You have a lot of fun ahead, including:

Lesson 01: Faster NumPy With Concurrency (today)
Lesson 02: Configure NumPy BLAS Threads
Lesson 03: Multithreaded NumPy Functions
Lesson 04: NumPy Releases the GIL
Lesson 05: Faster NumPy Tasks with Thread Pool
Lesson 06: Combine BLAS and Python Threads
Lesson 07: Share NumPy array with ctype RawArray

You can download a .zip of all the source code for this course here:

Download the source code for this course

Your first lesson is just below.

Before you dive in, a quick question:

Why are you interested in Concurrent NumPy?
Let me know in the comments.

Run loops using all CPUs, download your FREE book to learn how.

Lesson 01: Faster NumPy With Concurrency

Concurrency in NumPy was not an afterthought.

NumPy is how we represent arrays of numbers in Python.

It is so widely used that it is the center of an ecosystem with many libraries built on top of it such as SciPy, Pandas, scikit-learn, Matplotlib, TensorFlow, and so much more.

NumPy programs can be made much faster by adding concurrency.

There are 4 key aspects to NumPy concurrency, they are:

Many NumPy algorithms are already multithreaded.
Manny NumPy functions release the GIL.
Many NumPy tasks can be accelerated with thread pools.
NumPy arrays can be shared efficiently between processes.

Let’s consider each of these aspects in turn.

1. Faster NumPy With BLAS Threads

BLAS and LAPACK are general specifications for linear algebra math functions.

Many free or open-source libraries implement these specs, such as OpenBLAS, MKL, ATLAS, and more.

We don’t need to know much about these libraries other than they are really fast!

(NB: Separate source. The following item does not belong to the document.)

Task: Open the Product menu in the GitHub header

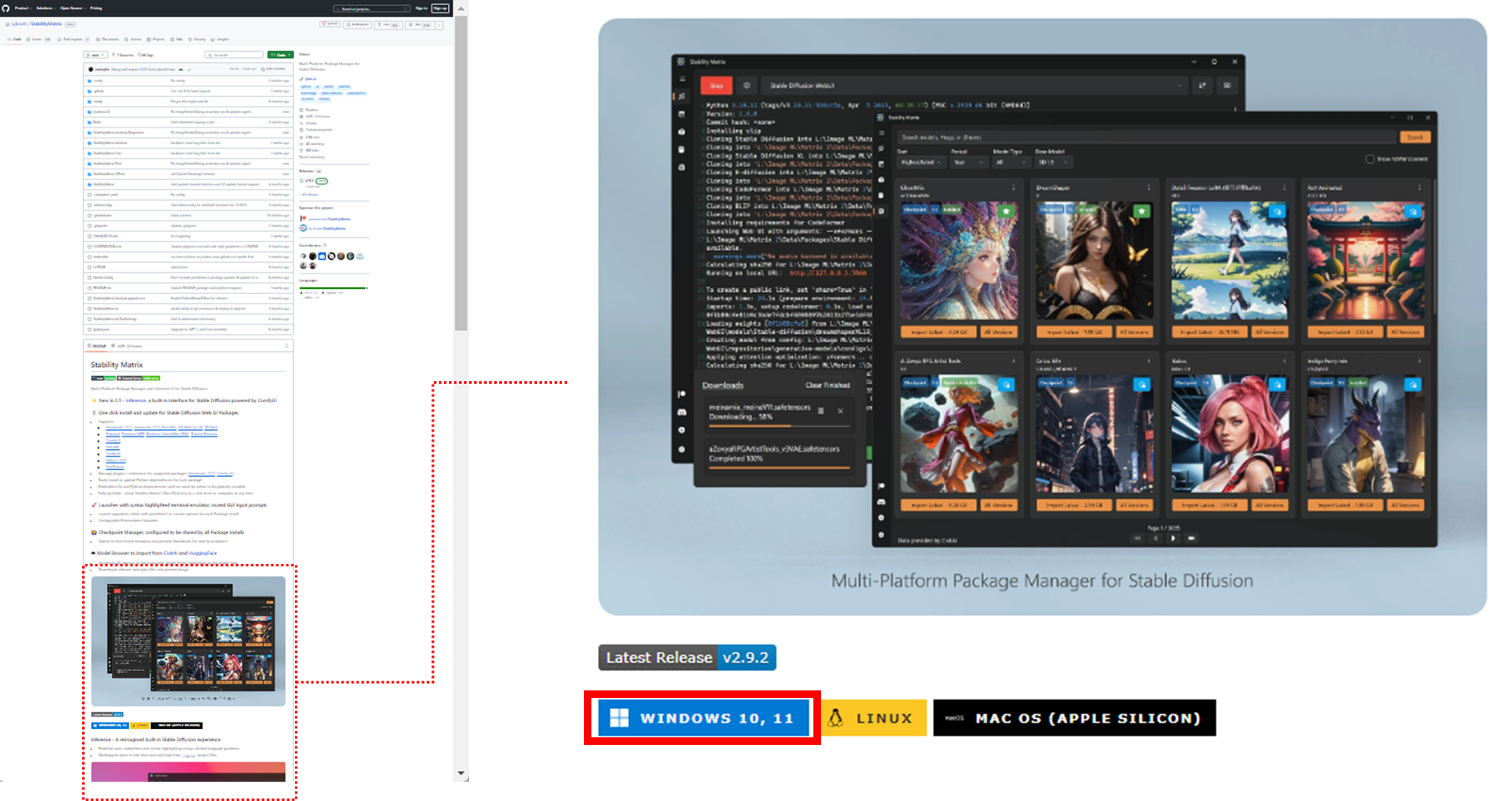Action: (23, 8)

They are implemented in C and FORTRAN under the covers and use platform-specific tricks and CPU instructions to make code faster.

They also implement functions using multithreaded algorithms.

Knowing about BLAS and how to configure the number of BLAS threads that NumPy will use in our programs can offer a big speed-up.

2. NumPy Functions Release The GIL

The Python interpreter is implemented using a Global Interpreter Lock or GIL.

This ensures that the Python interpreter is thread-safe, but prevents more than one Python thread from running at a time, while the lock is held.

Importantly, NumPy will release the GIL.

This means that we can execute multiple Python threads concurrently and achieve full parallelism.

3. Faster NumPy With Thread Pools

Because most NumPy functions release the GIL, we can parallelize NumPy tasks with Python threads.

Many NumPy array operations are applied element-wise.

This means the same mathematical operation is applied to each cell of an array independently.

We can divide these element-wise operations into sub-tasks and execute them in parallel using a pool of worker threads, such as with the ThreadPool or ThreadPoolExecutor class.

4. Faster NumPy By Efficient Array Sharing

Sharing data between Python processes is typically very slow.

It is slow because data needs to be shared using inter-process communication methods, where data is pickled by the sender, transmitted, and unpickled by the receiver.

Luckily, there are many different ways to share NumPy arrays between Python processes. At least 9 methods by my count.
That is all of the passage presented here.